Proprio quando i Lakers erano finalmente riusciti ad allestire un supporting cast all’altezza di LeBron, colmando una delle principali cause del flop della scorsa stagione, i cugini “sfortunati”, con un paio di magistrali mosse firmate, ironia della sorte, Jerry West, sono riusciti a stravolgere la geografia della pallacanestro americana. Per i Clippers, che a differenza dei Lakers potevano già contare su un roster equilibrato e profondo, era fondamentale elevare lo star power della squadra, nella speranza di compiere quel salto di qualità e colmare quella pesante lacuna, anche a livello di consapevolezza, che qualche mese fa ha impedito ai losangelini di accedere al secondo turno dei Playoff a scapito degli Warriors.

Clippers

Detto, fatto: in cambio di Shai Gilgeous-Alexander, Danilo Gallinari e cinque scelte future, Paul George è sbarcato finalmente nella sua Los Angeles e, in compagnia di un certo Kawhi Leonard arrivato da Toronto da free agent, cambia il volto di una franchigia che ora non può più permettersi di perdere. A dirla tutta, qualche sconfitta – undici finora – sarebbe già stata incassata, ma con Leonard alle prese con il suo personalissimo load management e George tornato sul parquet a stagione già iniziata, è piuttosto evidente come il meglio debba ancora venire. Il 2020 rischia sul serio di essere l’anno dei Clippers, ma per arrivare fino in fondo sarà prima necessario sbarazzarsi dei ragazzi con cui condividono il parquet dello Staples Center.

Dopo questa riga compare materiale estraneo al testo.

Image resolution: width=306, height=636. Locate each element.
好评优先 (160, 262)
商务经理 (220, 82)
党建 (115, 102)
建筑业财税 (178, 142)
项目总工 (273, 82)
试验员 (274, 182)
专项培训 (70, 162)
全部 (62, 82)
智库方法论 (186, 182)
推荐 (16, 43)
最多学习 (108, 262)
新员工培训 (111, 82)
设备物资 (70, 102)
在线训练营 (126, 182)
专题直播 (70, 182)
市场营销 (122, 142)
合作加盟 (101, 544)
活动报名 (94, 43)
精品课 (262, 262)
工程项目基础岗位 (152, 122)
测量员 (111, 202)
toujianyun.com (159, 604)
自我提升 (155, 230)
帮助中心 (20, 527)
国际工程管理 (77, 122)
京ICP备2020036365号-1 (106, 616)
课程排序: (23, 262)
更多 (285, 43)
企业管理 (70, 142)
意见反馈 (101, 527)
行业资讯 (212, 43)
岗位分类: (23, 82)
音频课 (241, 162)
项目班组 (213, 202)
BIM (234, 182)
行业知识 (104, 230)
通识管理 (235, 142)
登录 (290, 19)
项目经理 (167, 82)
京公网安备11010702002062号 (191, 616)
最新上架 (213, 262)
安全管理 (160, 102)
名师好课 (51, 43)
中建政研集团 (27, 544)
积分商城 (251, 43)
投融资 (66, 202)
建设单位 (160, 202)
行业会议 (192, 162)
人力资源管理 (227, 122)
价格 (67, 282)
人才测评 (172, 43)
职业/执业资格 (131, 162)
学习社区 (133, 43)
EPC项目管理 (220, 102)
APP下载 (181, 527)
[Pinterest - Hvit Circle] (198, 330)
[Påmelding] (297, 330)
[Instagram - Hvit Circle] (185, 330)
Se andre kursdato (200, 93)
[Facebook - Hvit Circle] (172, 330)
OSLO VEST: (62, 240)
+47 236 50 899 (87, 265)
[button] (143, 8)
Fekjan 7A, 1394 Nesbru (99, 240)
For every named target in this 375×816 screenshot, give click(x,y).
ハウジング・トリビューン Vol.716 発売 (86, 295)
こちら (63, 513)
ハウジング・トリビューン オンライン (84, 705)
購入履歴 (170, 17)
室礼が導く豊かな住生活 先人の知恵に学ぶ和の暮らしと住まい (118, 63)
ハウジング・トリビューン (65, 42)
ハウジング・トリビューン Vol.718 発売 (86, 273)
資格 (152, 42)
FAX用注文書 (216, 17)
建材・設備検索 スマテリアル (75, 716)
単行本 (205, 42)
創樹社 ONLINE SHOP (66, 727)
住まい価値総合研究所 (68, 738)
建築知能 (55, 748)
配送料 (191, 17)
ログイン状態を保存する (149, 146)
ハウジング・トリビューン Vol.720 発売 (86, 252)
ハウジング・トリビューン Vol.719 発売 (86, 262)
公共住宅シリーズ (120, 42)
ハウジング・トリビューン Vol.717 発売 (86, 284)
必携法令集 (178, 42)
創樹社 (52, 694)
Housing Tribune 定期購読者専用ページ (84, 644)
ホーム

A questo proposito, è tempo di tornare al titolo del nostro paragrafo per snocciolare una breve lista di buoni propositi per il nuovo anno:

Arrivare fisicamente integri ad aprile: James contro Leonard, due fisici diversi con visioni totalmente opposte della pallacanestro e del rapporto con il pubblico. Staremo a vedere se alla veneranda età di 35 anni LeBron riuscirà ancora una volta a stupirci o se ai piani alti qualcuno inizierà a storcere il naso di fronte ai capricci di Kawhi. A ogni modo, sarà fondamentale riuscire a scongiurare il rischio infortuni per arrivare in fondo, Golden State docet;

Non buttare via una (altra) stagione: vale in particolar modo per i Lakers, ma i Clippers non sono da meno. Sprecare un altro anno, forse l’ultimo, del prime di LeBron significherebbe dire addio non solo alla stagione, ma anche ai sogni di legacy della stella di Akron. Discorso simile in casa Clippers: la fuga con l’anello al dito di Leonard da Toronto è indicativa di quanto velocemente le cose possano cambiare nell’NBA dei nostri giorni. Anche in questo caso, citofonare Warriors;

– Raggiungere (almeno) le Finali di Conference: giunti a quel punto saranno necessari ben altri propositi, di cui, eventualmente, saremo ben felici di parlarvi.